Delsarte is believed to have played an important role in the musical evolution of nineteenth-century France, and his ideas were influential to the physical culture movement in the late 19th century in America. Delsarte intended his work for the performing arts, including the theatre, and his many students (who also included orators and teachers) are known or believed to have included Sarah Bernhardt, Victor Cousin, Théophile Gautier, Angélique Arnaud, Delphine de Girardin, Henri Lasserre, Alphonse de Lamartine, Alexandre Dumas, Émilie Madeleine Brohan, Benoît-Constant Coquelin, Madame Pasca, Père Hyacinthe, Henri-Dominique Lacordaire, Jacques-Marie-Louis Monsabré, Thomas-Étienne Hamel, Edgar Degas, Claude Ferdinand Gaillard, Victor Orsel, Ary Scheffer, Camille Saint-Saëns, Charles Gounod, and Richard Wagner.

Delsarte never wrote a text explaining his method, and neither did his only protégé, the American actor Steele MacKaye, who brought his teacher's theories to America in lecture demonstrations he delivered in New York and Boston in 1871. However, MacKaye's student Genevieve Stebbins continued in their footsteps by developing a system of 'harmonic gymnastics', and in 1886 she published a book building on the foundation of Delsarte's theories titled The Delsarte System of Expression, which became a major success with six editions (as well as numerous copycat publications). Stebbins also lectured extensively on Delsarte's theories, and displayed them (in conjunction with harmonic gymnastics) by statue-posing and performing so-called 'pantomimes' illustrating a poem, story or concept, thereby bringing Delsarte's work closer to dance. According to a contemporary description, Stebbins's statue poses, spiralling from head to toe, would "flow gracefully onward from the simple to complex... commencing with a simple attitude, and continuing with a slow, rhythmic motion of every portion of the body." Although she did not describe herself as a dancer, from 1890 at the latest she started to perform actual dances as well as poses.

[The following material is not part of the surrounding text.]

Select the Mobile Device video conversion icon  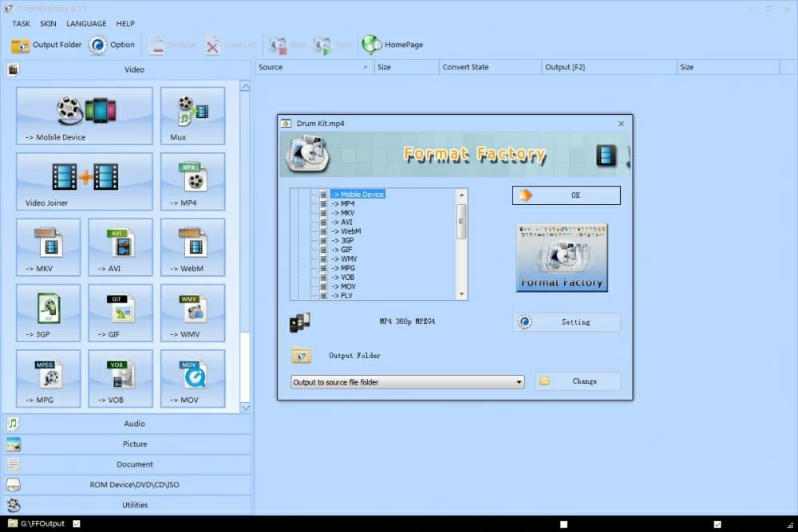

There was a renewed interest in Delsartism in the 1890s in Europe. The principles of Delsarte were incorporated into expressionist dance and modern dance more generally through the influence of Isadora Duncan (Note: Duncan's official denial of any familiarity with Desarte's work failed to convince her biographers as plausible: for example, in an interview of 1898 she extolled his mastery of the principles of flexibility and bodily lightness, and her aesthetic pronouncements on the "inner man" in relation to the body closely echoed Delsarte's own.) and the Denishawn school of Ruth St. Denis and Ted Shawn. While St. Denis claimed a performance by Stebbins inspired her to dance, Shawn consciously embodied the Delsarte System in his work (and his book Every Little Movement (1954) is a key English-language text on the subject). As well as permeating the entire modern-dance movement in America, Delsartian influence may also be felt in German Tanztheater, through the work of Rudolf Laban (Note: Laban is said to have acknowledged the stimulus of Delsarte's work and appears to have studied what he loosely referred to as "Delsarte mime" while in Paris between 1900 and 1908; the evolution of his own movement theory seems to reflect familiarity with Delsartian ideas.) and Mary Wigman.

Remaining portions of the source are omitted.